> **Given request**:
In the material, rewrite the lines from the one containing "Where should I" through the one containing "[x=566, y=369]", inclusive, changing "red" to "blue" and keeping everything else the same. Return only those updated lines.

═════ Dataset entries

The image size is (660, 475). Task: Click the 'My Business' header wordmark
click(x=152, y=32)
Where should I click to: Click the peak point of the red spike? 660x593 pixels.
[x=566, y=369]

══════════
═════ Dataset entries

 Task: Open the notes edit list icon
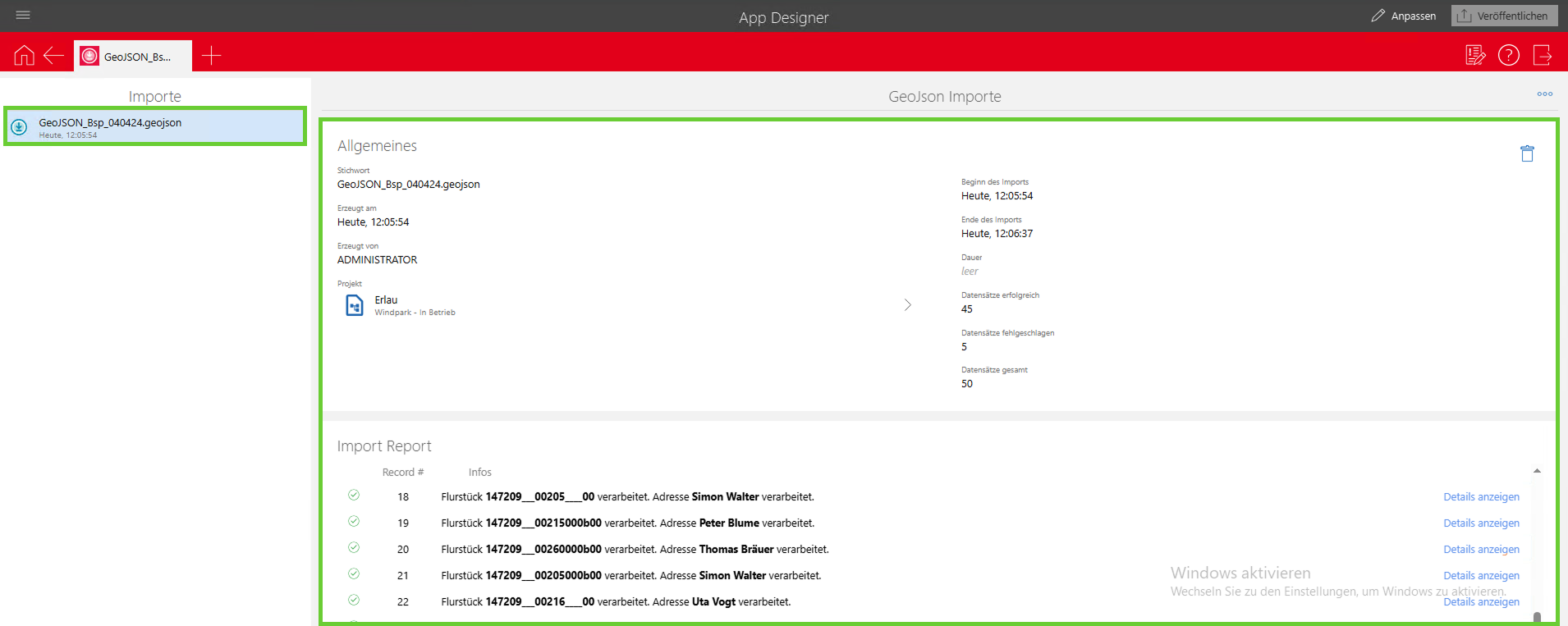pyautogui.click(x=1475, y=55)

══════════
═════ Dataset entries

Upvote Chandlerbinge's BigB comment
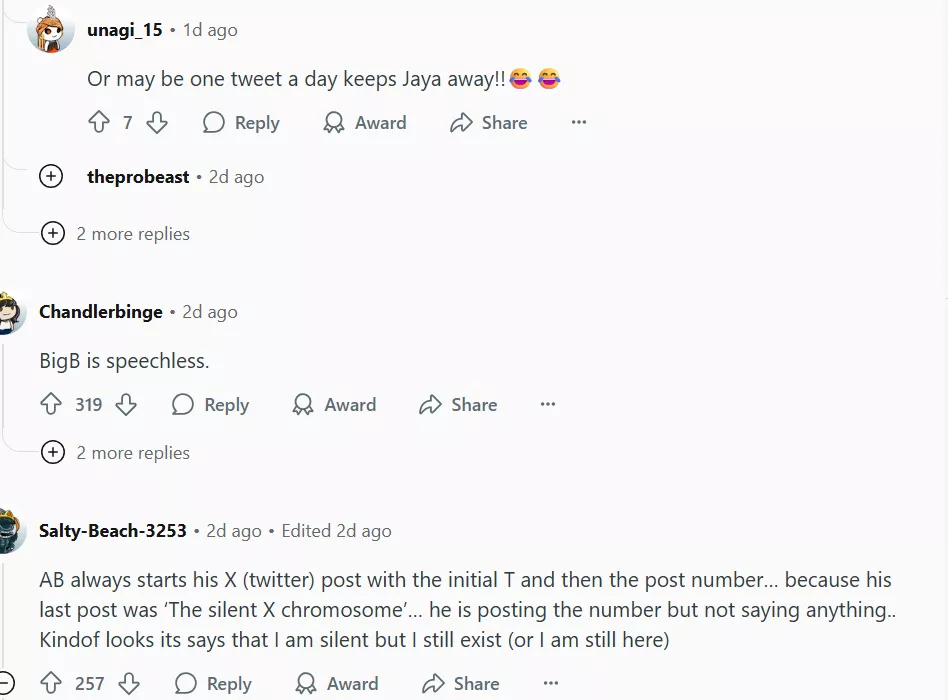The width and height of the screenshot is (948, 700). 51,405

══════════

> **Answer to the problem**:
Where should I click to: Click the peak point of the blue spike? 660x593 pixels.
[x=566, y=369]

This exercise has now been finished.